_EXTRACTED ENTRIES_.
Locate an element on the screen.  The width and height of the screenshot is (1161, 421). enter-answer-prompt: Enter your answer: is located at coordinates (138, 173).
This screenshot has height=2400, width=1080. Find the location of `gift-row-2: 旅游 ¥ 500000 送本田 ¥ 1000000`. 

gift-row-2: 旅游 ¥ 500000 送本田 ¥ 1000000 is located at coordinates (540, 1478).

---

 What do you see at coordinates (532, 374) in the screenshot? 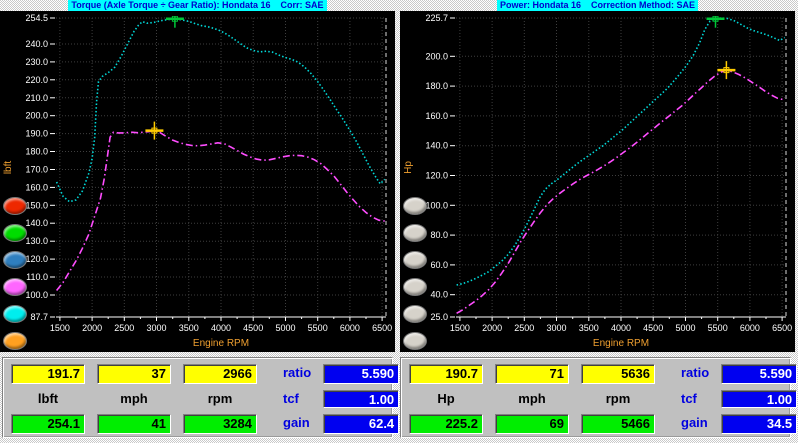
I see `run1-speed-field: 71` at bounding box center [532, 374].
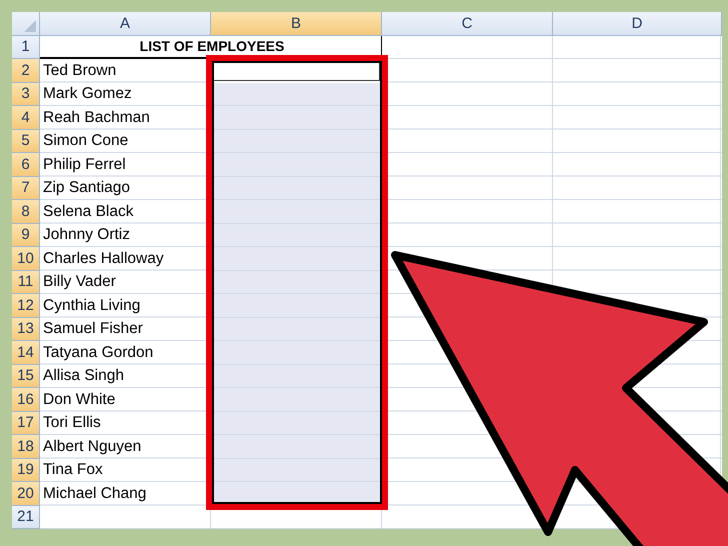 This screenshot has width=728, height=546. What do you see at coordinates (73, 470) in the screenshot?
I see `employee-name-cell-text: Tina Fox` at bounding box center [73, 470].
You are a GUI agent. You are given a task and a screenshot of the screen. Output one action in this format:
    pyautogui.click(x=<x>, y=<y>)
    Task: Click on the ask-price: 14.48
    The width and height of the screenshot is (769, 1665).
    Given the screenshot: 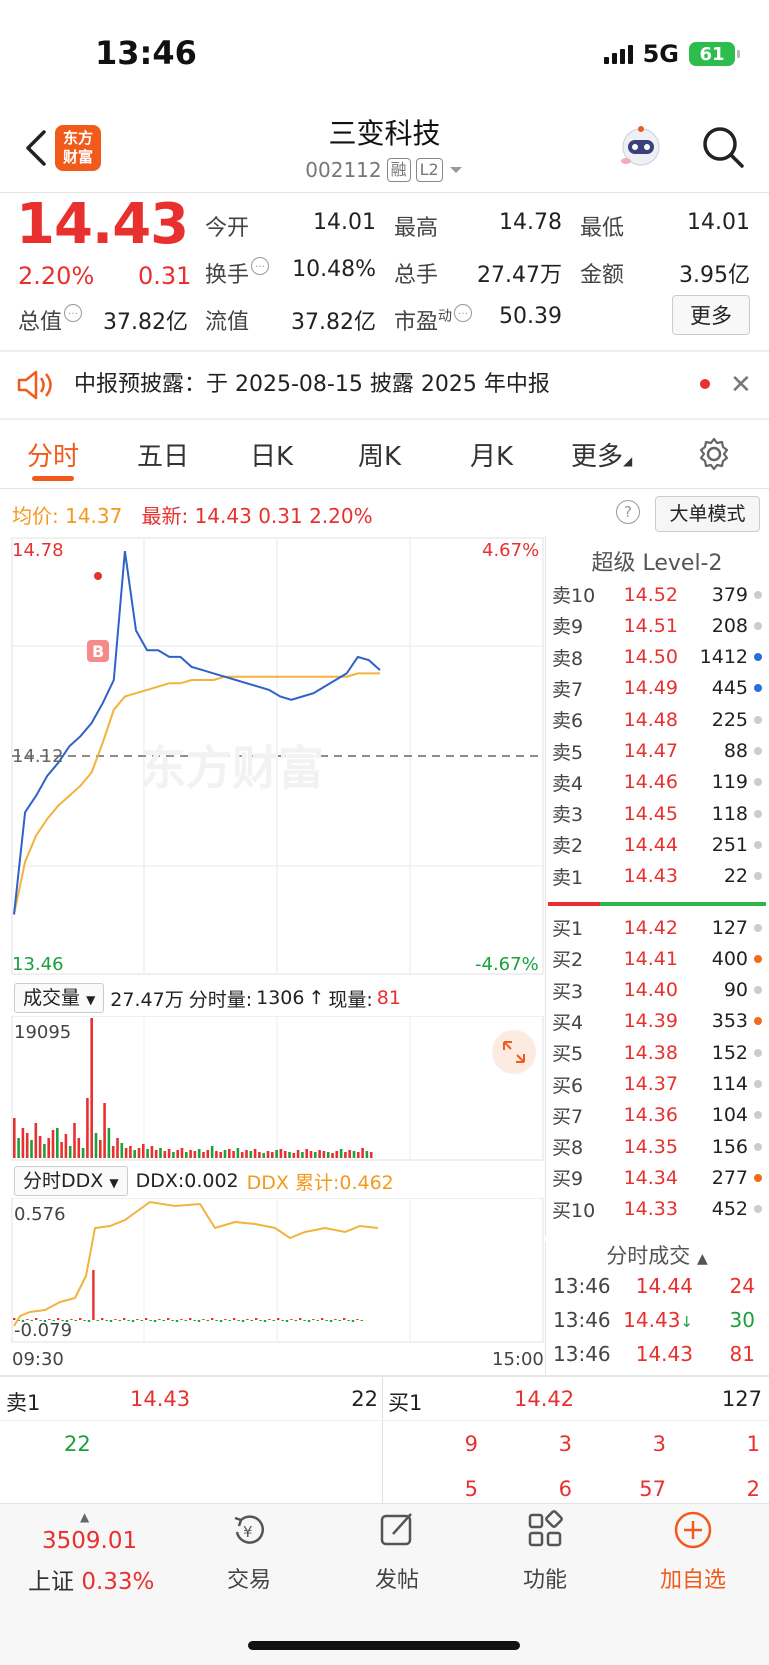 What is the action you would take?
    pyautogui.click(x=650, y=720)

_WHAT YOU HAVE TO DO_.
Recast the material from the line containing "This screenshot has height=2400, width=1080." through the line containing "gift-row-2: 旅游 ¥ 500000 送本田 ¥ 1000000 is", both included, as a JSON list of strings with one string per line. Leave out blank lines.

_RESPONSE TO THIS TASK_.
[
  "This screenshot has height=2400, width=1080. Find the location of `gift-row-2: 旅游 ¥ 500000 送本田 ¥ 1000000`. ",
  "gift-row-2: 旅游 ¥ 500000 送本田 ¥ 1000000 is located at coordinates (540, 1478)."
]